▸ **Task directions**
Starting with the line that contains "Image resolution: width=1024" and going on through the end of the records, render those lines as a numbered list with blank lines omitted. Leave the pictures out of your answer.

# # # #

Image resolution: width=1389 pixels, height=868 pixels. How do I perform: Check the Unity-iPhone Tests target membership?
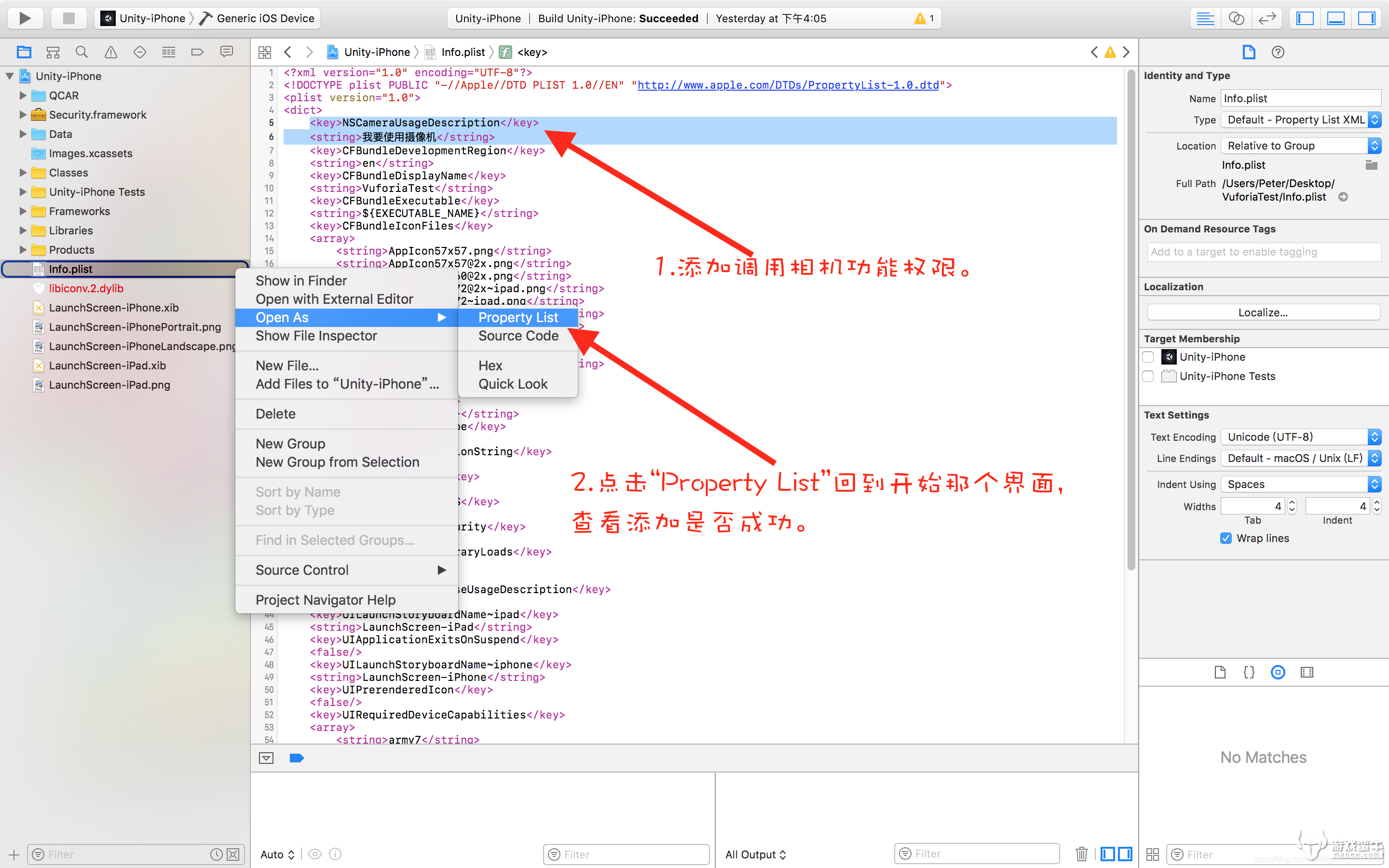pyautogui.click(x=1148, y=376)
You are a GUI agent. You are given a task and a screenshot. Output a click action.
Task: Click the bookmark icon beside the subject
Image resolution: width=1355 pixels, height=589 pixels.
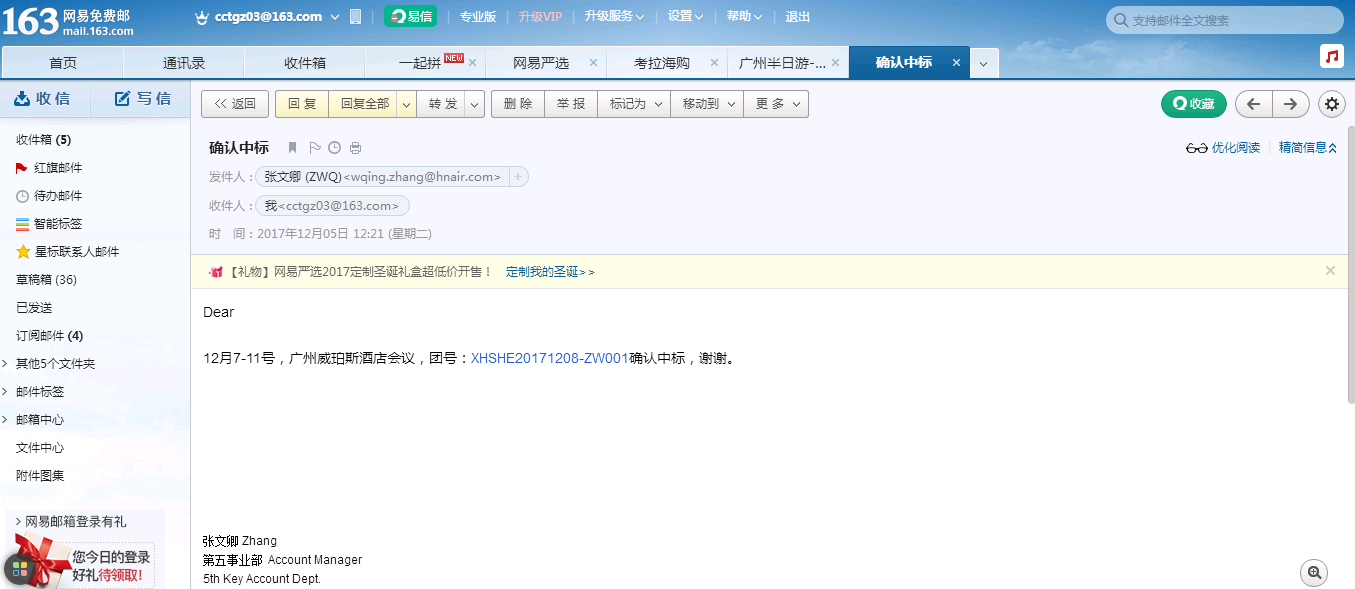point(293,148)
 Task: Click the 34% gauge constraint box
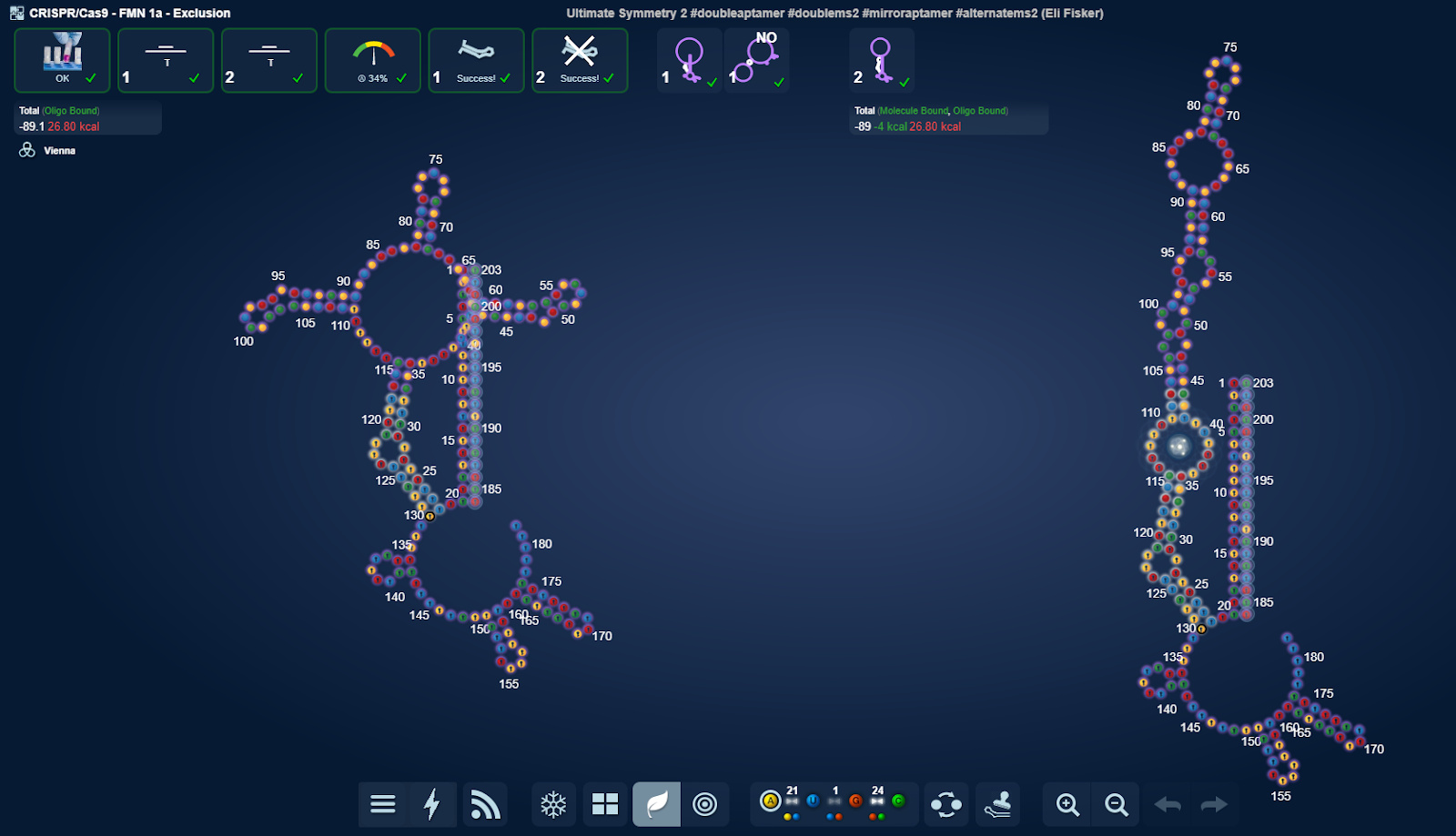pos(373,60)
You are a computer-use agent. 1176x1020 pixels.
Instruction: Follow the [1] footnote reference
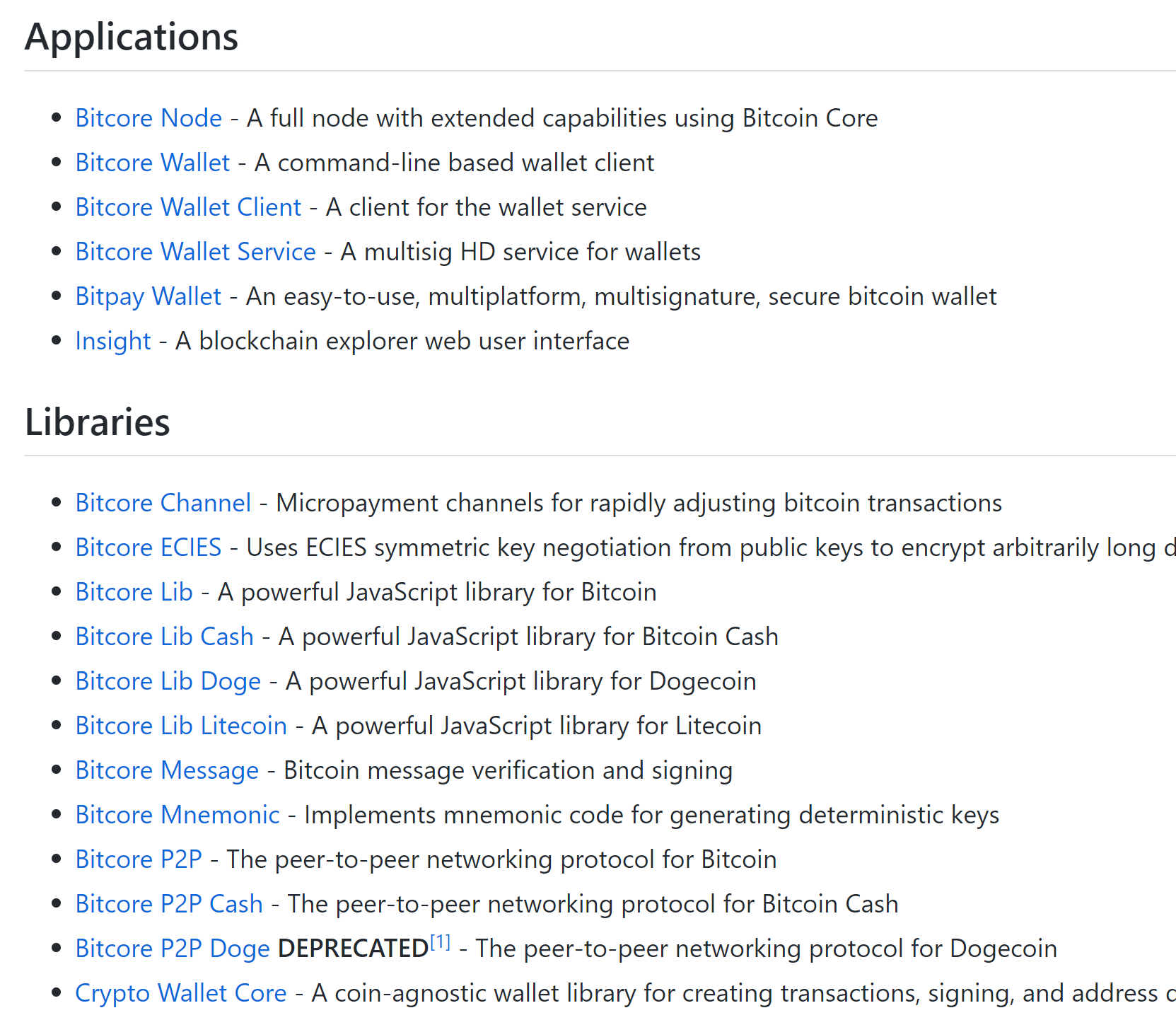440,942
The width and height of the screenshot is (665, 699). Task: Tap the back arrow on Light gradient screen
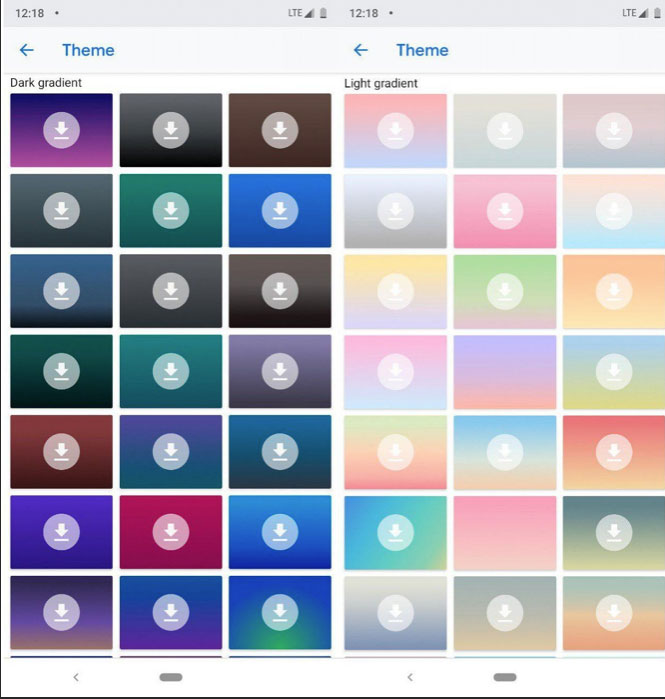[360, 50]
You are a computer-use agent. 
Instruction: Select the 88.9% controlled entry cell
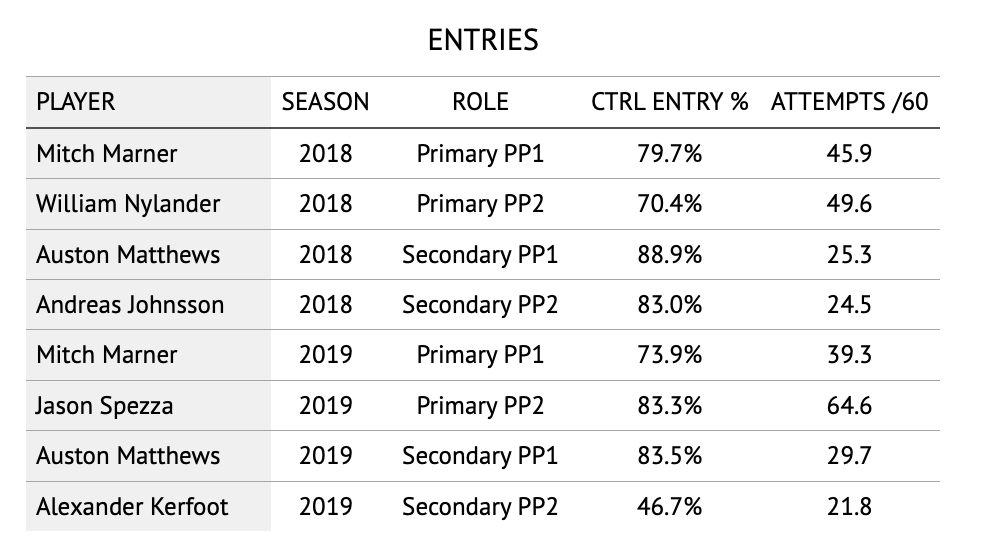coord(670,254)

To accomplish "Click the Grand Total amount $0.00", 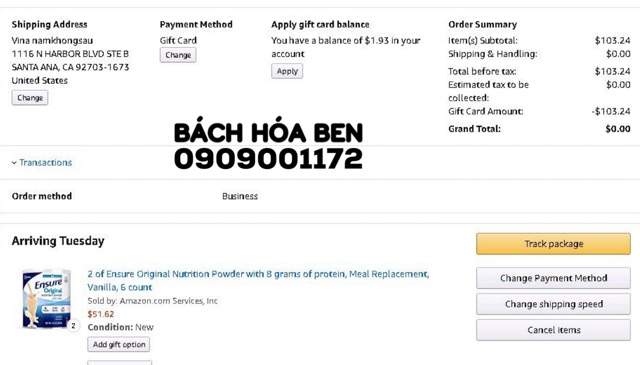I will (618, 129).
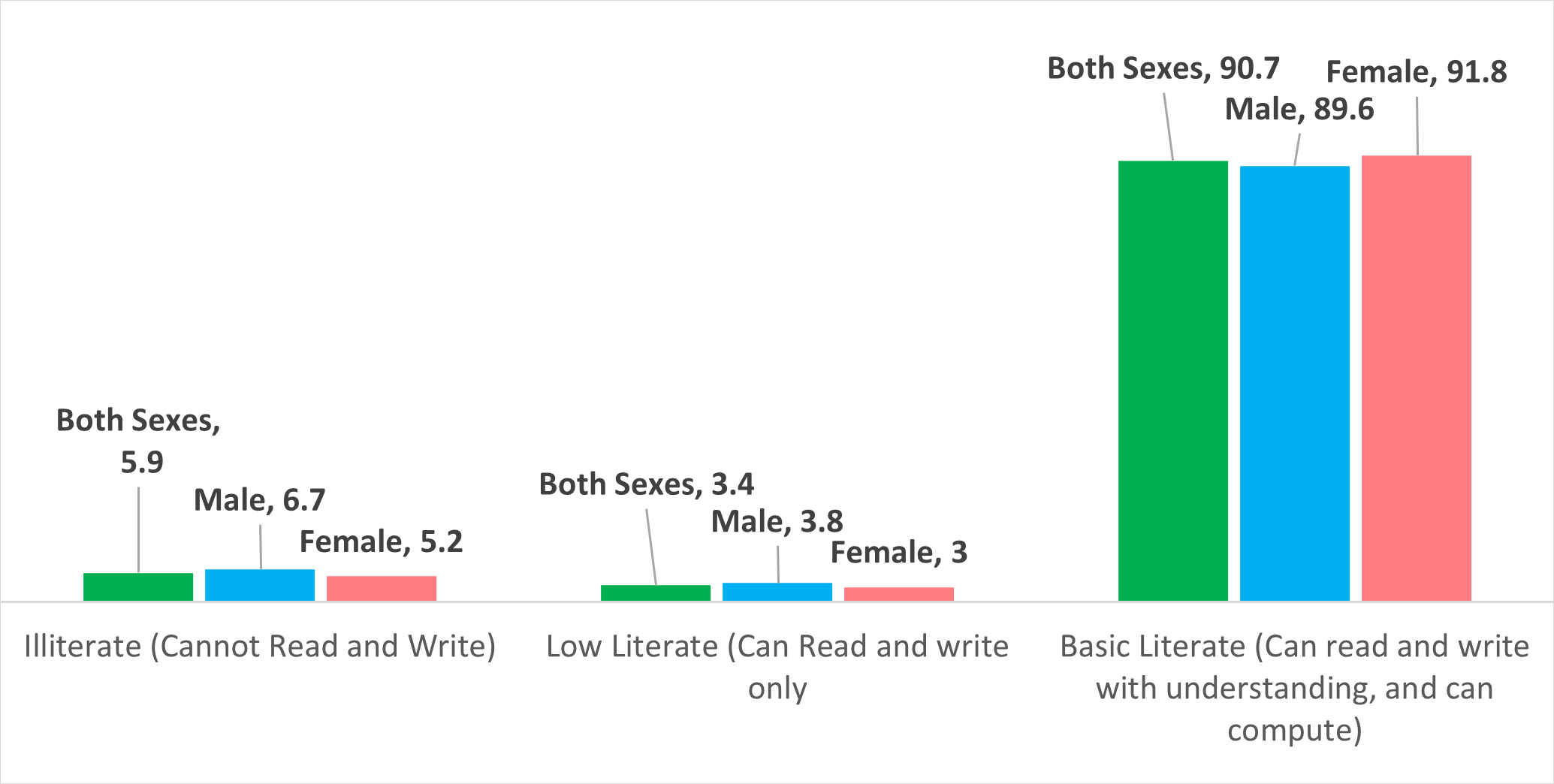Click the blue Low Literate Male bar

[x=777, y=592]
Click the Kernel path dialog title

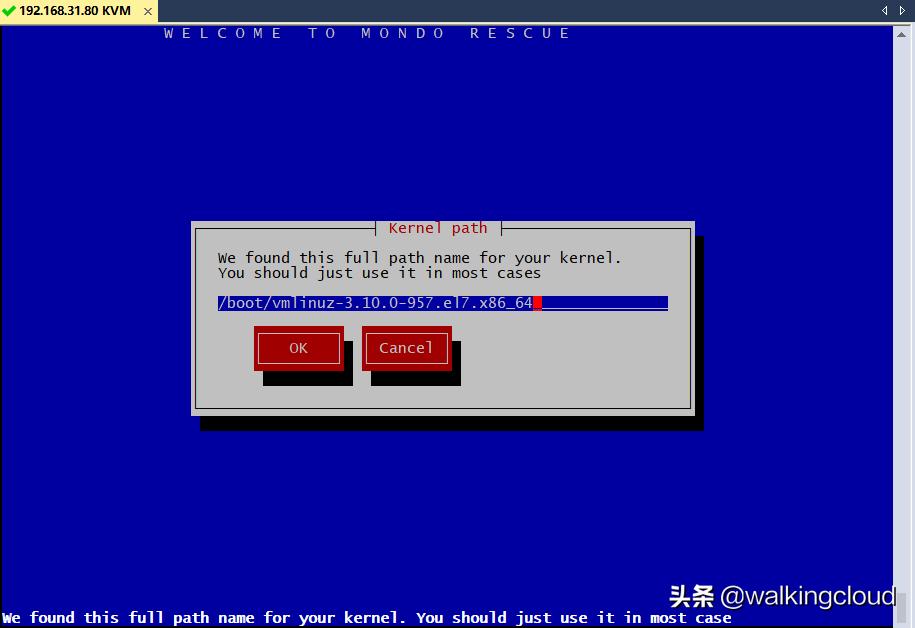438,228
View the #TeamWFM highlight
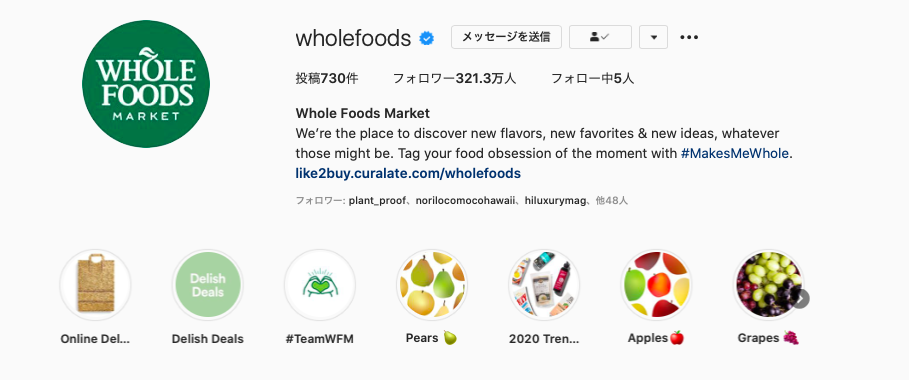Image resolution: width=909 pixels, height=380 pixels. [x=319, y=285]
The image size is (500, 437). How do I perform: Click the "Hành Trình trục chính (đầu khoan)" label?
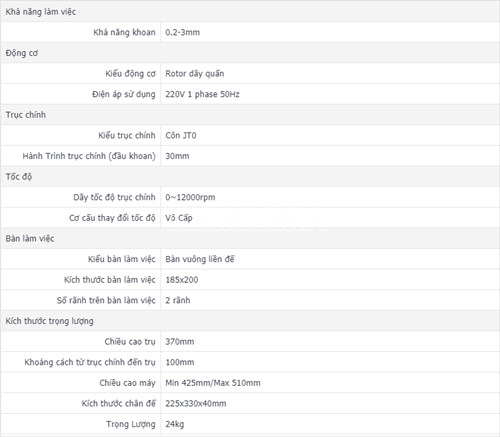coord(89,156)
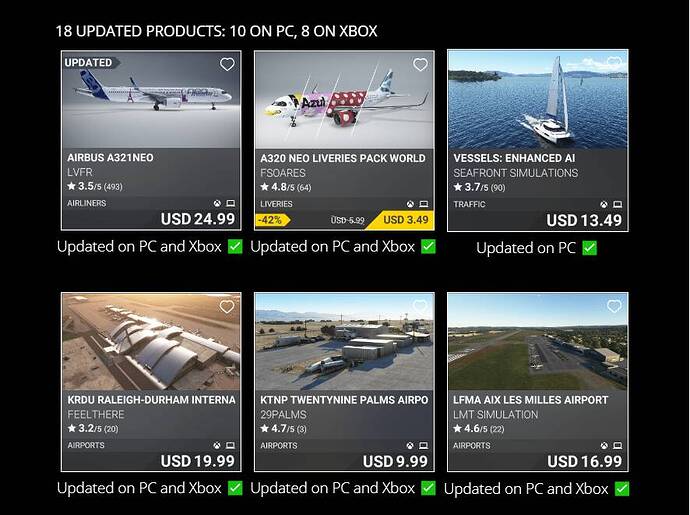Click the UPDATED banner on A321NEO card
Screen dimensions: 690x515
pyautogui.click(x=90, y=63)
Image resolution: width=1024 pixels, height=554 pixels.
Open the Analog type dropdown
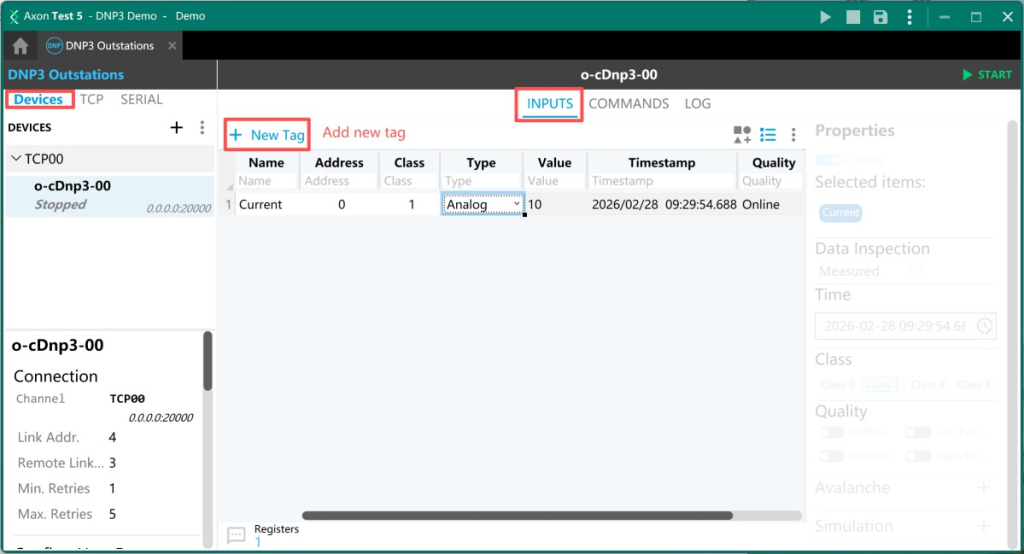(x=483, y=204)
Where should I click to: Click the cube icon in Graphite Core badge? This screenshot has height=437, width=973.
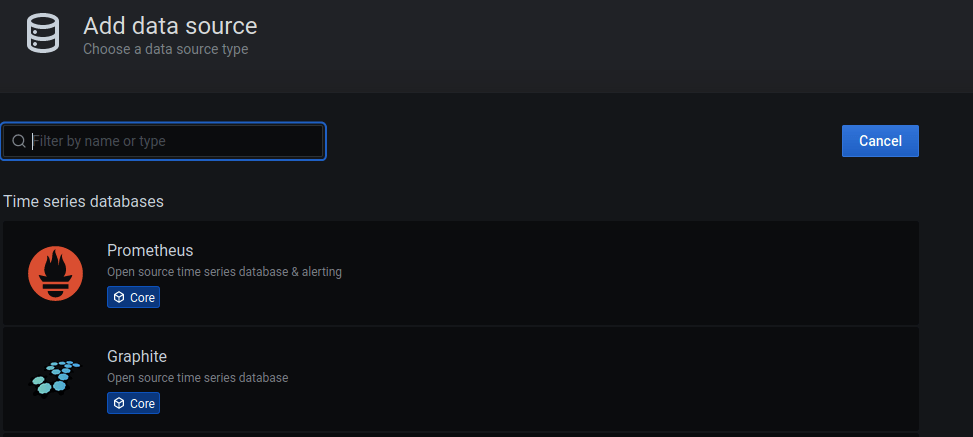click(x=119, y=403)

# # # #

▸ **Exercise answer**
1. Image resolution: width=1024 pixels, height=554 pixels.
2. Open the Analog type dropdown
3. (x=483, y=204)
4. Where should I click to: Click the cube icon in Graphite Core badge? This screenshot has height=437, width=973.
5. click(x=119, y=403)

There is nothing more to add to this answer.